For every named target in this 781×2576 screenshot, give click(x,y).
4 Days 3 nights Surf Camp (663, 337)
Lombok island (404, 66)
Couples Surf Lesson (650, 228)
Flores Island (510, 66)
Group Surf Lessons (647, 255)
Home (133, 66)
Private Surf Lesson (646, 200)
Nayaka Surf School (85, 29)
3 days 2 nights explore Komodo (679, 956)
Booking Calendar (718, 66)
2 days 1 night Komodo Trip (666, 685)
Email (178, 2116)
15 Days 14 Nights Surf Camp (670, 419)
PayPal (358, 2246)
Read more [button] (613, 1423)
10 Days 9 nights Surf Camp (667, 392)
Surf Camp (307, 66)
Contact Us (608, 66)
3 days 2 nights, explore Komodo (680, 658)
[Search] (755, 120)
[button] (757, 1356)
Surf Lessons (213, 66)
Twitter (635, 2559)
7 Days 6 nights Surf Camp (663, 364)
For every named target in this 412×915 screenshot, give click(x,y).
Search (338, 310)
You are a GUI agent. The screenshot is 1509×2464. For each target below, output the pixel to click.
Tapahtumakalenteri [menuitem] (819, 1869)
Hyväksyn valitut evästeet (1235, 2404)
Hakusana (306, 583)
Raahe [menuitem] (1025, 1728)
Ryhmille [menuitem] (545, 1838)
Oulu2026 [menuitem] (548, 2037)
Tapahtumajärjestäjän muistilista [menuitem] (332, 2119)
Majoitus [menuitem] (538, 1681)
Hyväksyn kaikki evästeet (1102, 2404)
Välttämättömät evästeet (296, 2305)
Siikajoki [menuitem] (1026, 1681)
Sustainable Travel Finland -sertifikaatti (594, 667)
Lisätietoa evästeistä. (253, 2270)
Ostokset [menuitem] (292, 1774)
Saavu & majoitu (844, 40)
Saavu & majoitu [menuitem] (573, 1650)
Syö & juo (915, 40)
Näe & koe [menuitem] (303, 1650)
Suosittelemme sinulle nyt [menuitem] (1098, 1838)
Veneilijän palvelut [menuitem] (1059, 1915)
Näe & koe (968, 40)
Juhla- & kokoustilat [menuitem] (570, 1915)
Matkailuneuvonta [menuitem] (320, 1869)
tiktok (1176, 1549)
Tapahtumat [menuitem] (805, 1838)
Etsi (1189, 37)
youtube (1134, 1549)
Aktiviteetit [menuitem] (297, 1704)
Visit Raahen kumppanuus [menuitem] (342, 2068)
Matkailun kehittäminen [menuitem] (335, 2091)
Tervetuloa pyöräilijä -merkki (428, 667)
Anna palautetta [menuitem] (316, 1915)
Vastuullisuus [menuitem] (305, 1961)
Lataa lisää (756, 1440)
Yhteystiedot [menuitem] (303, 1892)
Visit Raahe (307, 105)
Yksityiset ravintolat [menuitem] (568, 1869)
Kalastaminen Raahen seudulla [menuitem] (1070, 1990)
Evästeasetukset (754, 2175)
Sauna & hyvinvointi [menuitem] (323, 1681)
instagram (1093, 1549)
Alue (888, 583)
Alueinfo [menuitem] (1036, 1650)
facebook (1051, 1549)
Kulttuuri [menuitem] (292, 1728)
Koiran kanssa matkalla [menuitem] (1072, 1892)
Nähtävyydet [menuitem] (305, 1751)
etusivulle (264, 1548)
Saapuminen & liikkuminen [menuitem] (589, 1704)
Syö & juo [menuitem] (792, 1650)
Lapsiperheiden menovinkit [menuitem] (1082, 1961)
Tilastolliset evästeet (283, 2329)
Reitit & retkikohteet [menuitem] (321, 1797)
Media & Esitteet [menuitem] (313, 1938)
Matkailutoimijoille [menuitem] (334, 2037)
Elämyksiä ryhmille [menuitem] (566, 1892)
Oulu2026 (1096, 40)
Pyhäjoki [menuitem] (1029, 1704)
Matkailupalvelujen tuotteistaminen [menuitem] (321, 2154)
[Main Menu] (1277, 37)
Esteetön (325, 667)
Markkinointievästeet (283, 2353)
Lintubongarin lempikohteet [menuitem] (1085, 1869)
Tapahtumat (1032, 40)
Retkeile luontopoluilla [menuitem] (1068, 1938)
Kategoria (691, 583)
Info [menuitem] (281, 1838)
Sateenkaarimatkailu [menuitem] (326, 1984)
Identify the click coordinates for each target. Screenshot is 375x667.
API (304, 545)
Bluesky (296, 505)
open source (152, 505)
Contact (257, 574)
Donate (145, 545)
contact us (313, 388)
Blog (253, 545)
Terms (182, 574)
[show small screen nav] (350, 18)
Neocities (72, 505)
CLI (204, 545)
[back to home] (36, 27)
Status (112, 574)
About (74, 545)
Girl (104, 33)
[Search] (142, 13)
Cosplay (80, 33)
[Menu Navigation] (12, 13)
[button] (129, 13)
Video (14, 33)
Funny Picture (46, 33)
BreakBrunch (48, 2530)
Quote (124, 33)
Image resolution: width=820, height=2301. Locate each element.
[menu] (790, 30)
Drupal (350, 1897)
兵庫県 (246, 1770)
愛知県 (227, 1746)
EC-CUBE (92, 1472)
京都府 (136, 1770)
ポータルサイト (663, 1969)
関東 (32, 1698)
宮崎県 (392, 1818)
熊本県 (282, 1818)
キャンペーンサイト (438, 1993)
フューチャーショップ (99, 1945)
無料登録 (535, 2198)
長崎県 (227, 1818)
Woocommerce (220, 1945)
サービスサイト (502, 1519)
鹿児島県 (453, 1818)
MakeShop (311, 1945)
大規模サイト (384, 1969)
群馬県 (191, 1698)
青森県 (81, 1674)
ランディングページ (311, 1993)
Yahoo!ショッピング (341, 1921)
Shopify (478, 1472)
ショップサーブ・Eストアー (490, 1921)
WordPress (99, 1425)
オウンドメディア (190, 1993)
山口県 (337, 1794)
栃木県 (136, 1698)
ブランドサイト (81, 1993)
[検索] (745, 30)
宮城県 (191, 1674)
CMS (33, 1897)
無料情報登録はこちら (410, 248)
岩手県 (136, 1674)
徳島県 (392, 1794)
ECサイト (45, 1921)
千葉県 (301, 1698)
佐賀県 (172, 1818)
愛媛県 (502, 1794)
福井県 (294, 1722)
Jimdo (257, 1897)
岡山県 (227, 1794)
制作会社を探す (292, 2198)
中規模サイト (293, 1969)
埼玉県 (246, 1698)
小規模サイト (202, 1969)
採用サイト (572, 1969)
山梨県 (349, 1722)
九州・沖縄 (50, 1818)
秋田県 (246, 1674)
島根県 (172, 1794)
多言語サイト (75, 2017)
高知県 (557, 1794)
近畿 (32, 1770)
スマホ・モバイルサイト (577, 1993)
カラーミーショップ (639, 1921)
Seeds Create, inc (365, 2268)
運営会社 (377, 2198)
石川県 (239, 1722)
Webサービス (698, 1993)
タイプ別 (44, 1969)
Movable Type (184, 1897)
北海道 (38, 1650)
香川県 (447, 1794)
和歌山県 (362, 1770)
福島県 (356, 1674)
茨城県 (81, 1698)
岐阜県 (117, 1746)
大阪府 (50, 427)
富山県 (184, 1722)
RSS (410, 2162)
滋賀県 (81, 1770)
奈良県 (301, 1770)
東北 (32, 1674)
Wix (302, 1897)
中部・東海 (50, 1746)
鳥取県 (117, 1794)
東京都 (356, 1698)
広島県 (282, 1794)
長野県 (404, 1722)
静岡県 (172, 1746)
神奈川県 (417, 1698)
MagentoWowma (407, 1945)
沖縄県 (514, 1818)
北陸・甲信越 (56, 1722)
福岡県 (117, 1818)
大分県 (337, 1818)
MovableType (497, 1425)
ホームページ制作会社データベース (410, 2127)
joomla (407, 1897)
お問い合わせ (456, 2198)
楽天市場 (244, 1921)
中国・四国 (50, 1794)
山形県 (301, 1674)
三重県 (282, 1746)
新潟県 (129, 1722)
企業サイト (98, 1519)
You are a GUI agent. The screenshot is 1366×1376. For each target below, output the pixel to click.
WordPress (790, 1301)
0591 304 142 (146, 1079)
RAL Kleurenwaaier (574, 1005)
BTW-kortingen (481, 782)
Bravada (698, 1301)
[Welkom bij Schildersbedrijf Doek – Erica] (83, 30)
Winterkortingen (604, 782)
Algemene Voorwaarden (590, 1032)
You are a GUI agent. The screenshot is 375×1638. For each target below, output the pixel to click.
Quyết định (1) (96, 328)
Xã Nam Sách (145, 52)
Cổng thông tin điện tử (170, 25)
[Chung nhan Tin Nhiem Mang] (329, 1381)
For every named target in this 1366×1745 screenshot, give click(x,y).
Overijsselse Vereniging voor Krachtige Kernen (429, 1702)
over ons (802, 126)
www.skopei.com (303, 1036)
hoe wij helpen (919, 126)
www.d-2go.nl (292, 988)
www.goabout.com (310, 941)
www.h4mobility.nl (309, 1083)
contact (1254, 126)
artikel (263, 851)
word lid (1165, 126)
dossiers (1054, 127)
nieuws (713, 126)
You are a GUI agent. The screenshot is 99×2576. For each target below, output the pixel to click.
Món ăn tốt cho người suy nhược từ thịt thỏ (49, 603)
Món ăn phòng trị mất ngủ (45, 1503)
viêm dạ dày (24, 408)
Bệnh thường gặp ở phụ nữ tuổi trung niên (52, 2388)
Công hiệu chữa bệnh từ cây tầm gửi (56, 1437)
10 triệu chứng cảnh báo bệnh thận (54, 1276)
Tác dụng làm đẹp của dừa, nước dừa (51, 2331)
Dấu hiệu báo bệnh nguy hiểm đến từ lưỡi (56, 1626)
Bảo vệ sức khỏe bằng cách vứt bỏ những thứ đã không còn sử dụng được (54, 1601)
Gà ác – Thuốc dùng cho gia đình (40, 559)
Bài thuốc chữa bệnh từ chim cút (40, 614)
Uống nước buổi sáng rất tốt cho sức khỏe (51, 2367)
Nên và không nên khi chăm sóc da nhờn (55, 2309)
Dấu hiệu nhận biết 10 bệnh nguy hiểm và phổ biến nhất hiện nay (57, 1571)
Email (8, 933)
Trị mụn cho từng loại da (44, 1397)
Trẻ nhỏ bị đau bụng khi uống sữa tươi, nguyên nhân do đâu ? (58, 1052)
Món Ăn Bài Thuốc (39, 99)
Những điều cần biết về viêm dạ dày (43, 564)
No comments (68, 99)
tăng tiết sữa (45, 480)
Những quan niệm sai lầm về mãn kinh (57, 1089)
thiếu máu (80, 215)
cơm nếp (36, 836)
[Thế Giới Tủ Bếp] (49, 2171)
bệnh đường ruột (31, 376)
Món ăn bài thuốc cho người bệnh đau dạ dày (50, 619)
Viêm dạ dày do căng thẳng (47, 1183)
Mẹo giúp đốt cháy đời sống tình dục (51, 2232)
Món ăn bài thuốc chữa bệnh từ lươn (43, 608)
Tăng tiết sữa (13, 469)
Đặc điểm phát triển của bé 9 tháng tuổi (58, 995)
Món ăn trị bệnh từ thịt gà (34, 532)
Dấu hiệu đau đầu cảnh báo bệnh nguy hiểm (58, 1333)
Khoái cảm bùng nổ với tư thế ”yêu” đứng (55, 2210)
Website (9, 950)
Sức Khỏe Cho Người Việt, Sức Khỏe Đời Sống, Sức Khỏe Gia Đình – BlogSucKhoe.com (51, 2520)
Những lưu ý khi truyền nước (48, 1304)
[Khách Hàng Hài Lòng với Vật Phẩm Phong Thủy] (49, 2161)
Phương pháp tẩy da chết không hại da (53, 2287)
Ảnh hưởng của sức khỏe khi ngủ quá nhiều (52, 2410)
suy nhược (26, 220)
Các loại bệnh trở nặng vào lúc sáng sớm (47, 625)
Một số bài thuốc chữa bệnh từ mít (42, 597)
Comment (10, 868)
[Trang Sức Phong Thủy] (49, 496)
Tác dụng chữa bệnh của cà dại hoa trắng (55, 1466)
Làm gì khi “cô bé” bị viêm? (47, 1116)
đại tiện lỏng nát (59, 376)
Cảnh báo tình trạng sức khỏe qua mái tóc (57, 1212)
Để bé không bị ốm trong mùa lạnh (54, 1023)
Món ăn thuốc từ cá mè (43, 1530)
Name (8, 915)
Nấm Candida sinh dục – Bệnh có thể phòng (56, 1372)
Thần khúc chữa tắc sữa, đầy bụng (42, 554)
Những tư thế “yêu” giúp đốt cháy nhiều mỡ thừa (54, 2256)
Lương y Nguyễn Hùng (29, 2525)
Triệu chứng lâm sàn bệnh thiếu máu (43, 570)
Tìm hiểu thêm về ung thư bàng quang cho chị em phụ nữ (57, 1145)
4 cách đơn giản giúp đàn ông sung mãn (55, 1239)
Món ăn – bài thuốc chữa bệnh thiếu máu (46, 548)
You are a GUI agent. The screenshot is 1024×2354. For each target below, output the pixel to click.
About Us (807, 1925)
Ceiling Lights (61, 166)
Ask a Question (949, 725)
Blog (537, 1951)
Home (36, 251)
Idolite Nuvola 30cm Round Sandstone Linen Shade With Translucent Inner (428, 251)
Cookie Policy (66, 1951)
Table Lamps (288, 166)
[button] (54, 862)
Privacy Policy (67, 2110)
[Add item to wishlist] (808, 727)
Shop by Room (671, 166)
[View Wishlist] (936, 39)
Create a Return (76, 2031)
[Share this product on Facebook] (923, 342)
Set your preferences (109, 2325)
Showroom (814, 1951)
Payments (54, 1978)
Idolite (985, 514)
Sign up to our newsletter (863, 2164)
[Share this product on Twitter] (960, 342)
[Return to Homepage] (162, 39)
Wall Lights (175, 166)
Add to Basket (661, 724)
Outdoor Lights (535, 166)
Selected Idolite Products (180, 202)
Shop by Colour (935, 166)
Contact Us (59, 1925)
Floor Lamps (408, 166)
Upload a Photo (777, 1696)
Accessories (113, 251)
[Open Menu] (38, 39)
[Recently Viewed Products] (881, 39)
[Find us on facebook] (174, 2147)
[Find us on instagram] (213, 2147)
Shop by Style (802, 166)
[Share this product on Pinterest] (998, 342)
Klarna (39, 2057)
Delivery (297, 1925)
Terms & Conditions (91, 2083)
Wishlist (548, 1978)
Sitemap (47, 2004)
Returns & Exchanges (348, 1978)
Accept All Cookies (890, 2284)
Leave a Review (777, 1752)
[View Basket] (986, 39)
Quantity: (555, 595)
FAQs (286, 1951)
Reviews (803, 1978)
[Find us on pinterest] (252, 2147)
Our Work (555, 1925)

Stated goal —
Reproduce verbatim the lines running from the line that contains "Những quan niệm" up to and including the line that contains "[Khách Hàng Hài".

The response —
Những quan niệm sai lầm về mãn kinh (57, 1089)
thiếu máu (80, 215)
cơm nếp (36, 836)
[Thế Giới Tủ Bếp] (49, 2171)
bệnh đường ruột (31, 376)
Món ăn bài thuốc cho người bệnh đau dạ dày (50, 619)
Viêm dạ dày do căng thẳng (47, 1183)
Mẹo giúp đốt cháy đời sống tình dục (51, 2232)
Món ăn bài thuốc chữa bệnh từ lươn (43, 608)
Tăng tiết sữa (13, 469)
Đặc điểm phát triển của bé 9 tháng tuổi (58, 995)
Món ăn trị bệnh từ thịt gà (34, 532)
Dấu hiệu đau đầu cảnh báo bệnh nguy hiểm (58, 1333)
Khoái cảm bùng nổ với tư thế ”yêu” đứng (55, 2210)
Website (9, 950)
Sức Khỏe Cho Người Việt, Sức Khỏe Đời Sống, Sức Khỏe Gia Đình – BlogSucKhoe.com (51, 2520)
Những lưu ý khi truyền nước (48, 1304)
[Khách Hàng Hài Lòng với Vật Phẩm Phong Thủy] (49, 2161)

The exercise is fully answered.